» **AUFGABENLISTE**
1. Gib aus dem Seitenauszug über Hans Stimmann den Abschnitt wortgetreu wieder, der mit "Hans Stimmann: Der" beginnt und sich bis einschließlich "Welt werden ließ." erstreckt.
2. Nenne alle Architekten, die laut dem Seitenauszug über Hans Stimmann in ihm einen reaktionären Traditionalisten sahen.

» **SEITENAUSZUG**
^^^^^^^^^^^^^^^^

Kultur

Hans Stimmann: Der Stadtverliebte | DIE ZEIT | ABC-Z

Viele, die sich ein anderes, besseres Leben
erhofften, suchten es damals im Alten und Abgelegten. Gründerzeithäuser sollten
besetzt und bewahrt, die Denkmalschützer ermächtigt und die Idee einer
autogerechten Stadt überwunden werden, davon waren die progressiven Köpfe der
Sechziger- und Siebzigerjahre überzeugt. Auch Hans Stimmann gehörte dazu,
Arbeiterkind und Maurer, der ohne Abitur hatte studieren dürfen, in Berlin,
dank sozialdemokratischer Bildungsreformen. Stimmmann war Architekt und ein
höchst streitbarer Stadtplaner, der mächtigste in der von Baukränen
zugestellten Hauptstadt der Nachwendezeit. Das zerrissene, von Krieg und
Teilung entstellte Berlin sollte wieder heil und schön werden, das war das Ziel
des Senatsbaudirektors Stimmann. Ein Ziel, das ihn zum bestgehassten
Stadtplaner der Welt werden ließ.

Zaha Hadid, Rem Koolhaas oder Daniel
Libeskind
, die namhaftesten Architekten sahen in Stimmann einen reaktionären
Traditionalisten – und nicht den geschichtsbewussten Reformer, als den er sich
selbst verstand. Er setzte auf das Leitbild der “europäischen Stadt”, wollte
überschießende Kapitalinteressen zähmen und einen neuen Zusammenhalt stiften,
geprägt von bürgerlichem Gemeinsinn. Egozentrische Bauskulpturen der
Avantgarde hielt er deshalb für abwegig, wichtig waren ihm Mäßigung und ein
Stadtbild, in dem sich die Bauwerke einfügen und anpassen: Geschlossene
Straßenfronten, einheitliche Traufhöhen, keine Glas-, sondern Steinfassaden –
das waren Stimmanns Ideale. Und sie bestimmen weite Teile des Nachwende-Berlins
bis heute.

^^^^^^^^^^^^^^^^

» **DATENSÄTZE**

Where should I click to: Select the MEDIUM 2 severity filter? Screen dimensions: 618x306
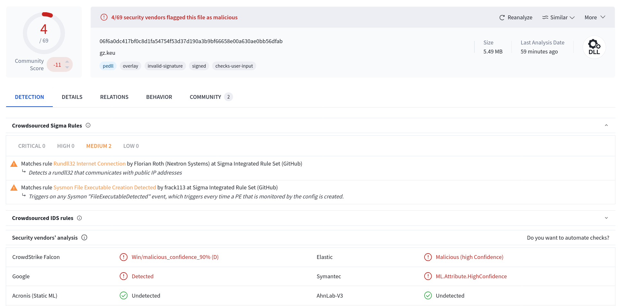(99, 146)
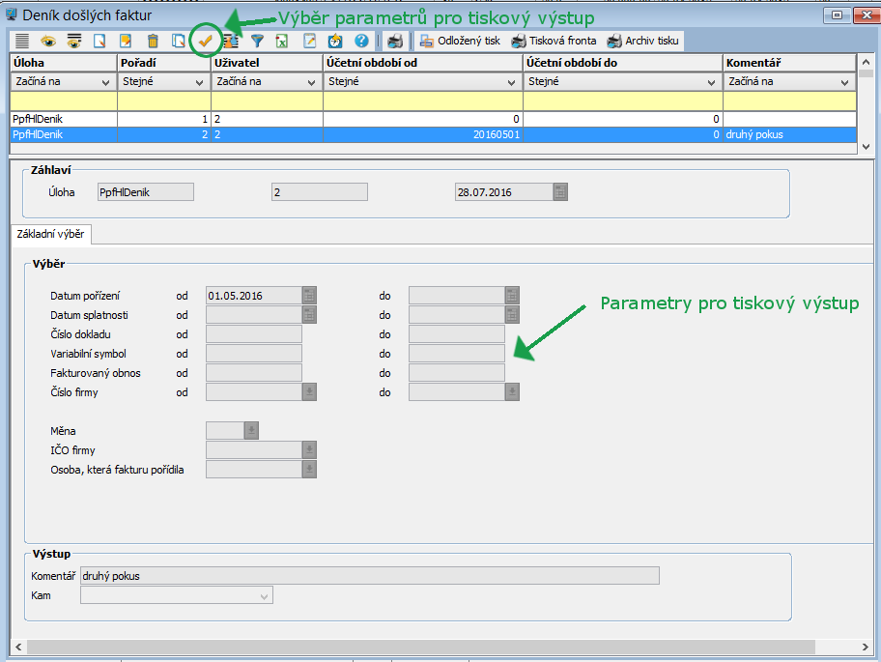Viewport: 881px width, 662px height.
Task: Select the first PpfHlDenik row in the table
Action: pos(63,119)
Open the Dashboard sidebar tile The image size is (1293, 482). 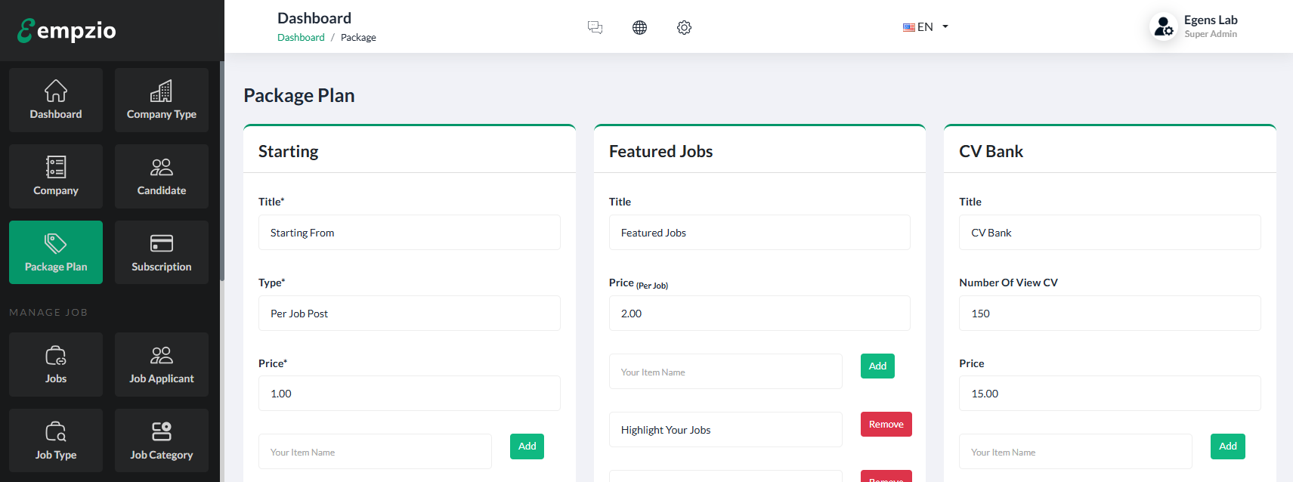point(56,100)
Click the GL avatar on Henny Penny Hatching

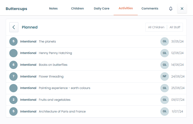(x=165, y=53)
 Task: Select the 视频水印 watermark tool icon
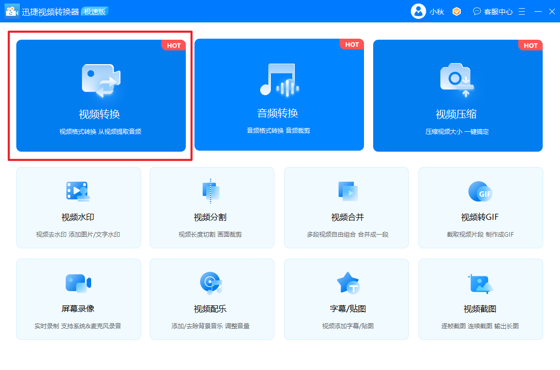(x=78, y=191)
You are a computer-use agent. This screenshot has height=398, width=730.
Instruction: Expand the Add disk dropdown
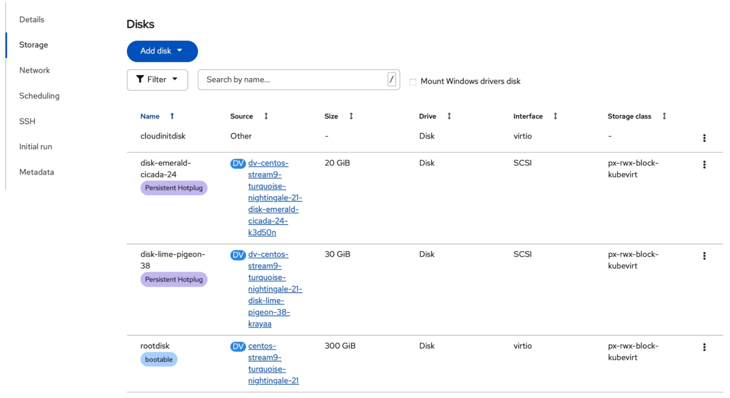[162, 51]

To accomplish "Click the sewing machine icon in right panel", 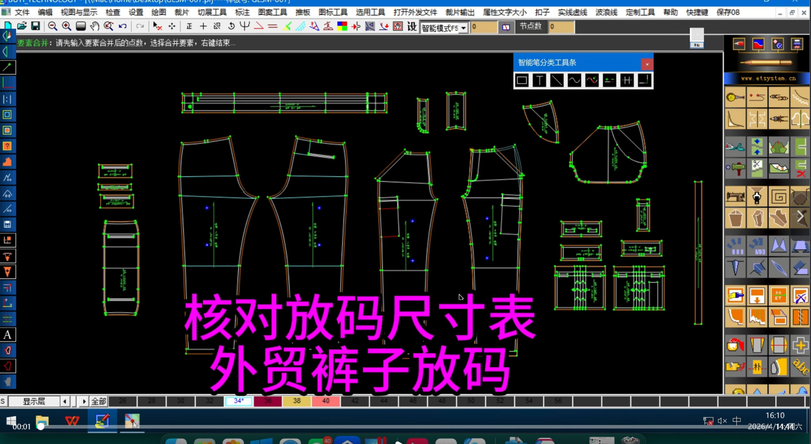I will tap(736, 196).
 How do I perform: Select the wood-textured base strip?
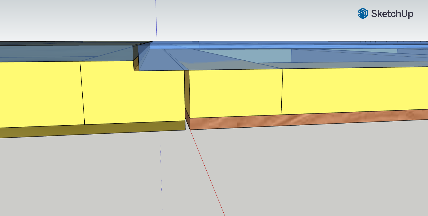pos(300,120)
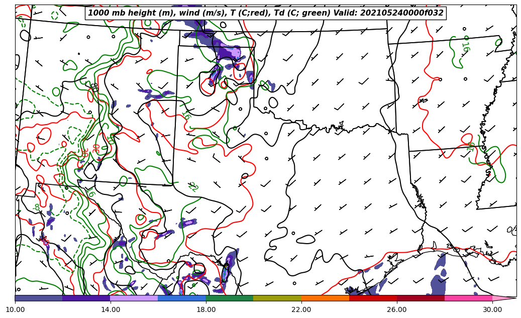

^^^^^^^^^^^^^^^^

» **LÖSUNGEN JE AUFGABE**
1.
Hans Stimmann: Der Stadtverliebte | DIE ZEIT | ABC-Z

Viele, die sich ein anderes, besseres Leben
erhofften, suchten es damals im Alten und Abgelegten. Gründerzeithäuser sollten
besetzt und bewahrt, die Denkmalschützer ermächtigt und die Idee einer
autogerechten Stadt überwunden werden, davon waren die progressiven Köpfe der
Sechziger- und Siebzigerjahre überzeugt. Auch Hans Stimmann gehörte dazu,
Arbeiterkind und Maurer, der ohne Abitur hatte studieren dürfen, in Berlin,
dank sozialdemokratischer Bildungsreformen. Stimmmann war Architekt und ein
höchst streitbarer Stadtplaner, der mächtigste in der von Baukränen
zugestellten Hauptstadt der Nachwendezeit. Das zerrissene, von Krieg und
Teilung entstellte Berlin sollte wieder heil und schön werden, das war das Ziel
des Senatsbaudirektors Stimmann. Ein Ziel, das ihn zum bestgehassten
Stadtplaner der Welt werden ließ.

2. Zaha Hadid, Rem Koolhaas, Daniel Libeskind